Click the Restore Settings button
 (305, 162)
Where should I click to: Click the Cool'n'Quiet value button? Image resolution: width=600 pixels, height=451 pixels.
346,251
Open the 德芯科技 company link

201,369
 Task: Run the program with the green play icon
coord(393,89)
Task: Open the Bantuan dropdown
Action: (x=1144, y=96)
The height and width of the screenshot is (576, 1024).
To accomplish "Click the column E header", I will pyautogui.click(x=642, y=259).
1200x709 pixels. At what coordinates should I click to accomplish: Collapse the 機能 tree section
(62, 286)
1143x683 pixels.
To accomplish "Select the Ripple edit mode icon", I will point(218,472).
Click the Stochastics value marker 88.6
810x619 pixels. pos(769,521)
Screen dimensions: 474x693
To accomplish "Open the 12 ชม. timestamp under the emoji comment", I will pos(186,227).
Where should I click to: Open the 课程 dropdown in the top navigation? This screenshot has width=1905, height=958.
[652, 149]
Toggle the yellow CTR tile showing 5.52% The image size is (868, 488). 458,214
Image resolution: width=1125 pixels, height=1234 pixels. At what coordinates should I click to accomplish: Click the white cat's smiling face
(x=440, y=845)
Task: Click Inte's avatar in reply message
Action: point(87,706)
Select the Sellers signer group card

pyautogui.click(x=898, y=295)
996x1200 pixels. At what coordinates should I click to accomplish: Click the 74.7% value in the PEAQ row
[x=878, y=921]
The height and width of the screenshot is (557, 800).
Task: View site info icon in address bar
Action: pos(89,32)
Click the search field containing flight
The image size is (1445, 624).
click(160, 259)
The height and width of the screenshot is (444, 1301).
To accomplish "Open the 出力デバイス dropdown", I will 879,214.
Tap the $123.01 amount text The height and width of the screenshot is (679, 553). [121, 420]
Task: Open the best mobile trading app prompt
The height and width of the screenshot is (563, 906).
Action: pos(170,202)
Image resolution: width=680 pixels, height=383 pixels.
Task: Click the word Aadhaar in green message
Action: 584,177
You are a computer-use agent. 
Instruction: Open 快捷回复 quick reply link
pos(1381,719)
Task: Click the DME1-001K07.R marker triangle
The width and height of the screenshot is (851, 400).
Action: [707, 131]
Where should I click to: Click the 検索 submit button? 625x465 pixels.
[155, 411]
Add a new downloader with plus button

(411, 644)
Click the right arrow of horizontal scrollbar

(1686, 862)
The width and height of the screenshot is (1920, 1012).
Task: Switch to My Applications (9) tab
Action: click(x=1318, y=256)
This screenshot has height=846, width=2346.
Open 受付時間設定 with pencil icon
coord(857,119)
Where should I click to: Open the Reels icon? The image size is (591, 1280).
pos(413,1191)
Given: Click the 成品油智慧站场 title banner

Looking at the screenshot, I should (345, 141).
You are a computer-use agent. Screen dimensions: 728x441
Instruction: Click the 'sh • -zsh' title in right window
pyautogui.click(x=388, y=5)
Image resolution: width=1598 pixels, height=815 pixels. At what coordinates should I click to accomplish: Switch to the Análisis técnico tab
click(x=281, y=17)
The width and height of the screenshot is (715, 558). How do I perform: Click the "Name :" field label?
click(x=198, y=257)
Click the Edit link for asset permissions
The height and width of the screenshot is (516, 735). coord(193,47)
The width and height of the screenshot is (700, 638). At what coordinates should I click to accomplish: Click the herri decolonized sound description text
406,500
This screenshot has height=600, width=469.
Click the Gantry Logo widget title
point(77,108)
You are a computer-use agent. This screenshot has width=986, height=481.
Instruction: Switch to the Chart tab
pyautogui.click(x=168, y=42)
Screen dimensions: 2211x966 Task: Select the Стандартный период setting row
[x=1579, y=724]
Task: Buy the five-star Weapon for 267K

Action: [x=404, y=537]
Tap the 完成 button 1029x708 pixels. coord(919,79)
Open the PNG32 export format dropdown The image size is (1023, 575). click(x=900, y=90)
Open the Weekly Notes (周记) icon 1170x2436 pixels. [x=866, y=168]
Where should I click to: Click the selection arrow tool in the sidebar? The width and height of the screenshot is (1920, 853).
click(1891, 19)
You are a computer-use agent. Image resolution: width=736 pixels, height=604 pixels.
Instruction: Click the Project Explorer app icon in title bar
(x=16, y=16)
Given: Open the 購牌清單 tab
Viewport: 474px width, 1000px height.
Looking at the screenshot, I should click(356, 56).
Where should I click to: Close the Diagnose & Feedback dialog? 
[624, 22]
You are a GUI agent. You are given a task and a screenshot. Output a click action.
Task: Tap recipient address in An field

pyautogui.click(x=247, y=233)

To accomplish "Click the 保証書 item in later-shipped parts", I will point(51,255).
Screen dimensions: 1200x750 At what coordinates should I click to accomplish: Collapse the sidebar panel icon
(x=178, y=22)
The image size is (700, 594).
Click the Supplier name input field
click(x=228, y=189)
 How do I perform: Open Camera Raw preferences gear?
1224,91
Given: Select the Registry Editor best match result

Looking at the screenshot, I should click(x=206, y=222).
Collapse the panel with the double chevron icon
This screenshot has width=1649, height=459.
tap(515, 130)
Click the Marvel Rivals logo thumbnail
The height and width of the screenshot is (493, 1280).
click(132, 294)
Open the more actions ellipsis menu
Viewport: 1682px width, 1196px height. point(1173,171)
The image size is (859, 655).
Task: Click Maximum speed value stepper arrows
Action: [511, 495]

# TRY IT
Copy each line of the listing above that contains the word "agent".

# TASK RESULT
You are a computer-use agent. 
You are a computer-use agent. Screen dimensions: 728x441
You are a computer-use agent. This screenshot has width=986, height=481.
You are a computer-use agent. Image resolution: width=736 pixels, height=604 pixels.
You are a GUI agent. You are given a task and a screenshot. Output a click action.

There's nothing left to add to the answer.